Traumatized children believe everyone feels the way they do. Doesn’t everyone know that a smile can mean danger or not watching every facial expression on an adult’s face is essential to avoiding danger? Trust is nearly impossible, and betrayal and abandonment are an assumed part of relationships. No, they do not trust you.
Internalized shame results in most children believing they are the cause of their abuse. Many are driven by the overwhelming desire to prevent further abuse by being exactly what others want/expect them to be. It is almost impossible to develop a true sense of self or develop healthy self-care/regulation strategies. Failure at the impossible task of pleasing everyone results in an endless list of mental health concerns (anxiety, depression, addictions, etc.).
Can you make some practical suggestions for helping while not enabling or inadvertently encouraging destructive behaviors?
I am not exactly sure if this question was for adults or children, but once again, there is little difference. I do understand the question though and am often faced with this dilemma when trying to help others unwind themselves from the shame that will prevent them from healing.
The truth is that almost every trauma-related behavior exhibited by children or adults has been shamed by someone in an attempt to not “inadvertently encourage destructive behaviors.” Yes, these are unhealthy behaviors!
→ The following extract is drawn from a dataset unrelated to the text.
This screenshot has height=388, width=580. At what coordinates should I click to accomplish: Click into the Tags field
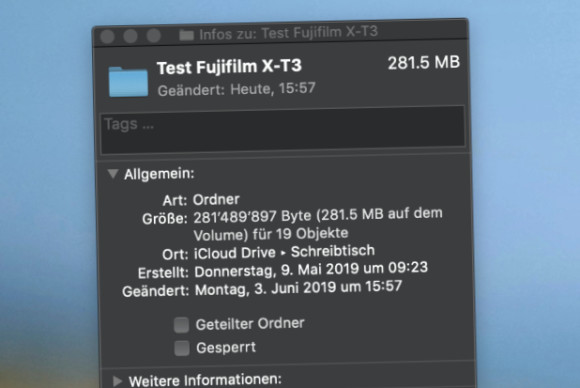pos(283,129)
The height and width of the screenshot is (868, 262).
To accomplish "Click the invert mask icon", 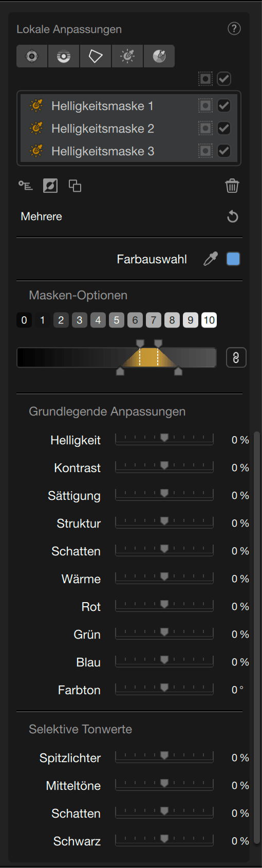I will coord(50,186).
They should not be excused/accepted, but there is a better way.
The key is understanding where the behavior began. It may not be evident at first but most of the time the cause is in a painful childhood that lacked healthy coping skills. That is why it is essential to help children (all children) learn and practice self-regulation skills (topic for another blog). But in the absence of this opportunity, shaming the adult versions doesn’t help.
I leave you with an example. The adults who talk with me fully understand when they have some type of unhealthy coping skill (excessive drinking, smoking, porn, or the socially accepted workaholic, shopping, over-eating). They often confess them to me right out of the gate as I encourage them to go to therapy.
The question I ask: Do you remember when that started? What need did it meet? They usually know and tell me that it helped them cope. And I respond, “Then you should hug it and tell it thank you for getting you to today. But we both know it is harming you now and you need to heal what caused you to need it in the first place.”
We can do the same for children. It is harder because their brains are not cognitively at a place to analyze their own choices very well. But (after their lid is no longer flipped), if you ask them how throwing the book across the room helped them (or yelled, screamed, slammed doors, threw things, ran, etc.), they may say it helped them feel better. Yes, it did until they realize how out of control they were. But, it was the release they needed. Once they begin to identify the feeling inside that needs releasing, you can begin to teach them healthier releases.
It is no different for adults, but it is important to realize that simply knowing where it started doesn’t indicate healing. Even an overwhelmingly joyful and spiritually liberating experience doesn’t heal the changes in the brain caused by trauma. Trauma-related behaviors can continue to plague the individual and feel like spiritual defeat. The hope is in healing!